Based on the 2010 figures which show that only 2.6% of UK electricity came from wind power that year, Booker argues that getting 30% of the UK’s electricity from renewables by 2020 is just not feasible.
But looking at the newer 2011 figures suggests this might not be a particularly solid argument.
DECC says we need to be generating 79 TWh of renewable electricity a year by 2017. According to our calculations, this would mean an increase of about 8.92 TWh a year from 2011. Getting to 108 TWh by 2020 requires faster growth – 9.2 TWh per year.
The increase in renewable generation between 2010 and 2011 was 8.6 TWh, so the new DUKES figures actually show something approaching this rate of growth.
Of course, whether this can be sustained is a complicated question. It would probably be unwise to assume that because electricity produced from renewables jumped by 8.6 TWh in a year this will carry on whatever happens, and it’s worth pointing out that in relation to the 2020 target DECC says:
“the scale of the increase over the next 10 years represents a huge challenge and will require strong contributions from all three sectors of electricity, heat and transport.”
32,000 Turbines? Probably not
Booker goes on:
“If 3,000-odd turbines produced 2.6 per cent in 2010, then to meet the EU target would require something like the “32,000 turbines” mentioned by Davey’s predecessor Chris Huhne just before he resigned. This would require us to build about 10 giant turbines every day for the next eight years. Regardless of how many billions of pounds of subsidy might be thrown at this, in practical terms it is quite out of the question.”
Is this right?
The 32,000 figure appears to have originated in a Sunday Times article based on this DECC report. The DECC report doesn’t contain the number, and the Sunday TImes article doesn’t provide any details on how it was calculated. It doesn’t appear that Chris Huhne is the source for the number – he told the Daily Mail that the actual number of turbines built to 2020 is likely to be closer to 10,000, as turbines get larger.
So how many wind turbines would it take to provide the extra 73.6 TWh of electricity a year DECC says we need to meet the 2020 target?
We can work this out, roughly, as:
Electricity generated = Number of turbines x (Turbine capacity x Load factor x Time)
Time is just the number of hours in a year – 8,760. Load factor is the average percentage of maximum capacity at which a turbine operates at, and turbine capacity is the power rating of an average new turbine.
The load factor for onshore wind is 0.27, and 0.37 for offshore. According to Renewable UK, the generating capacity of wind turbines currently being installed is about 2 MW for onshore and 3.6 MW for offshore.
Plugging those numbers in, an extra 73.6 TWh would take either another 15,600 onshore turbines, or 6,300 offshore.
In practice, the numbers are likely to be smaller. Offshore turbines will continue to increase in size, meaning it will take less to produce more power. Turbines will probably become more effective – increasing their load factor. And other sources of renewables will produce more power, reducing the amount of wind turbines needed to hit a particular amount of renewably-generated power.

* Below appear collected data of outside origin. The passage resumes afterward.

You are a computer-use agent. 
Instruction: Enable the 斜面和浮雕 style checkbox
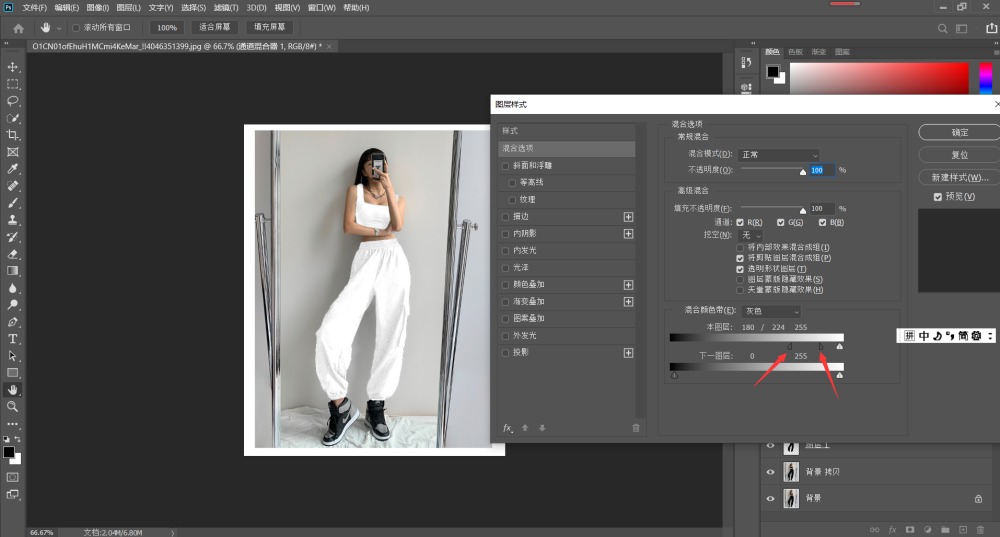pos(506,166)
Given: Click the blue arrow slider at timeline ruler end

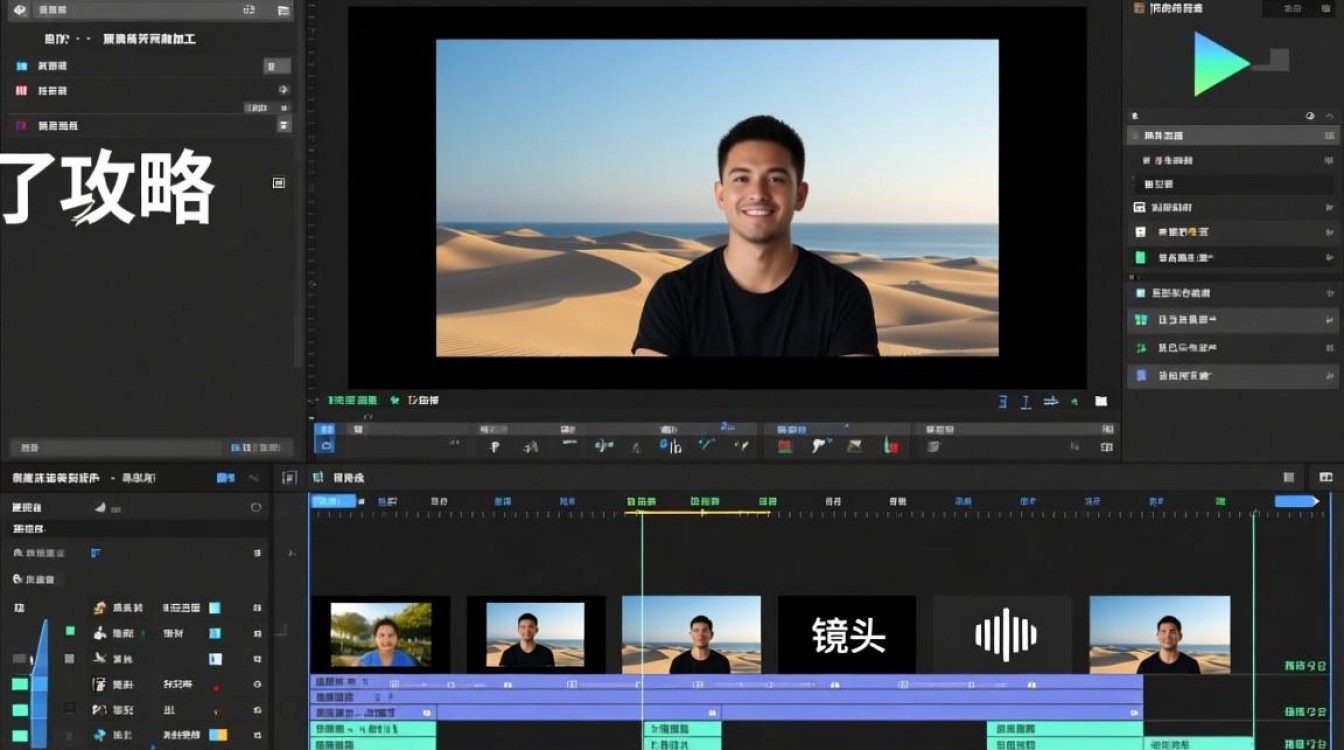Looking at the screenshot, I should coord(1296,501).
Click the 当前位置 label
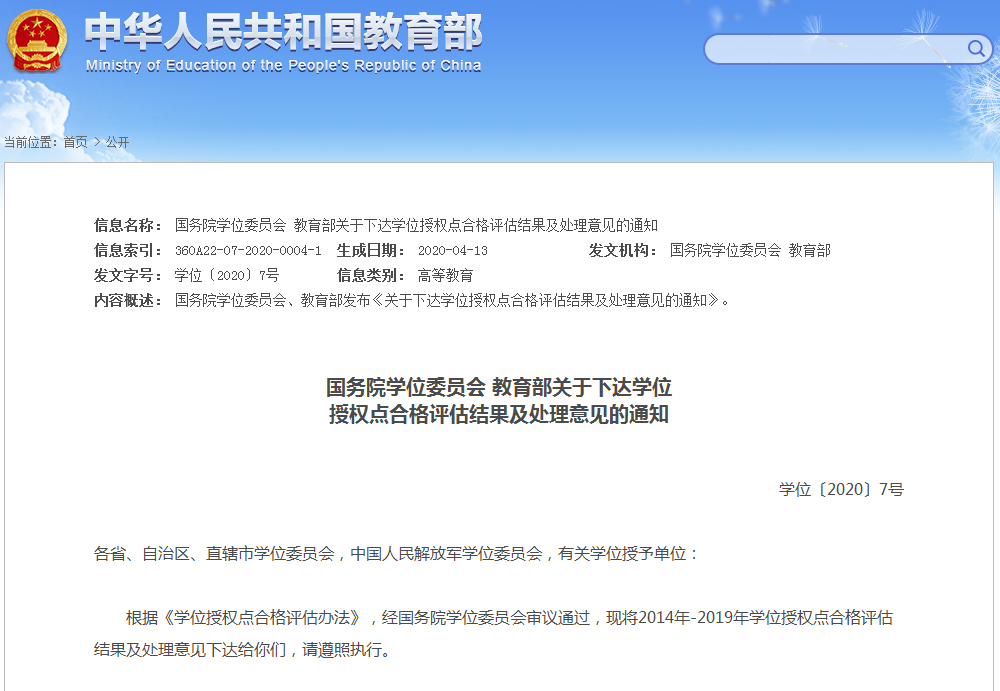1000x691 pixels. coord(31,143)
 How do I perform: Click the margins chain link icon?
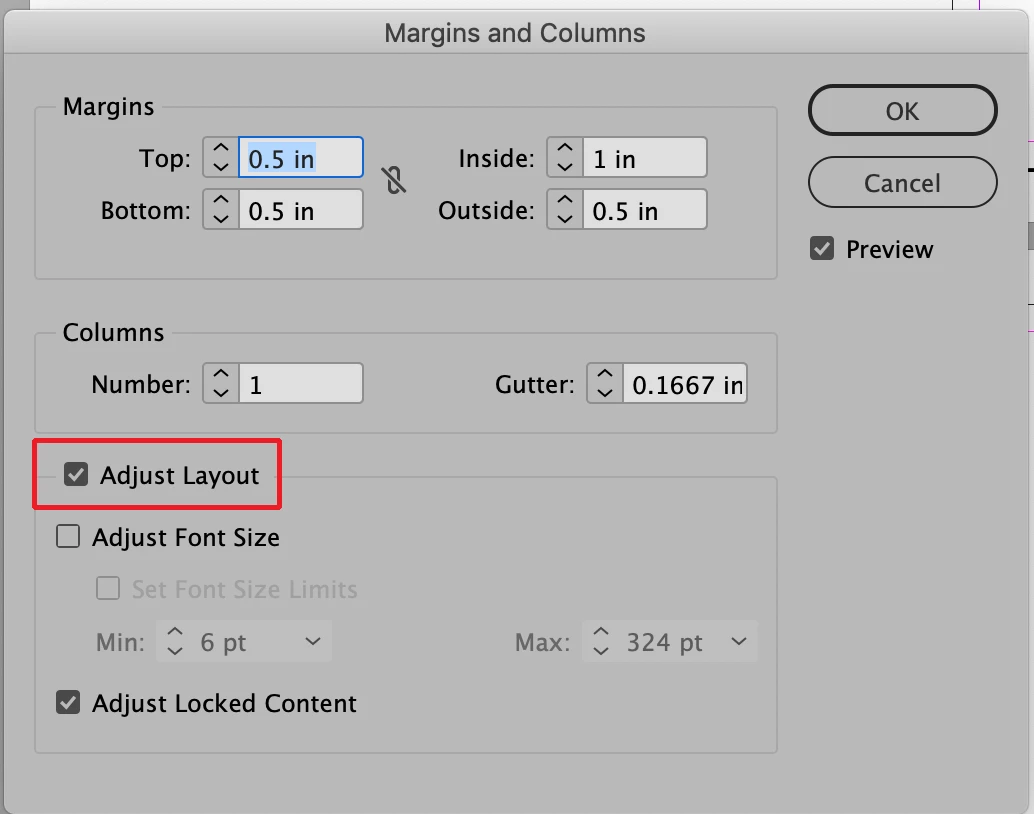tap(394, 180)
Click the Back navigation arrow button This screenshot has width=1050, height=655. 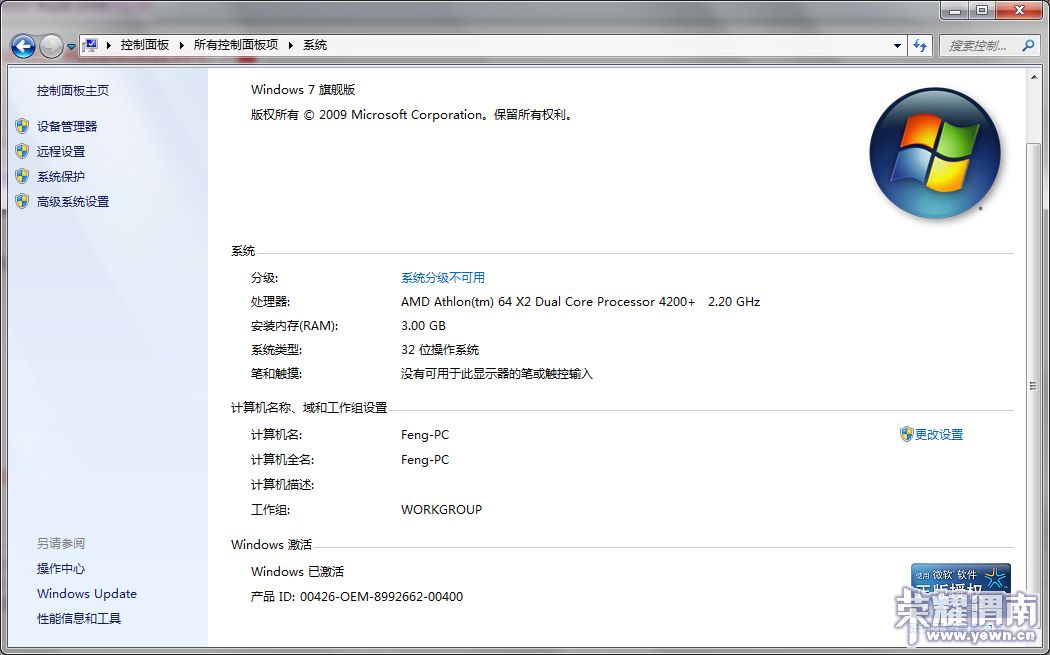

So the 32,000 figure looks pretty overinflated.
On gas, the man’s got a point
Finally, Booker probably has a good point in the rest of his article, where he talks about the government’s gas plans.
It’s hard to see how the government can be committed to gas power and meeting carbon budgets when carbon capture and storage is still an “unproven technology”, Booker says, suggesting that relying on gas will “drive a coach and horses” through carbon targets.
This is a reasonable point – and one that we made ourselves, in slightly different terms, last week.
Update – Guy Newey of Policy Exchange gets in touch to point out that the 32,000 wind tubrine figure is likely informed by the DECC 2050 Pathways calculator here. (If you hover over some of the wind options, you can see suggested numbers of turbines.) This is a scenario for 2050, rather than the 2020 that Booker is talking about.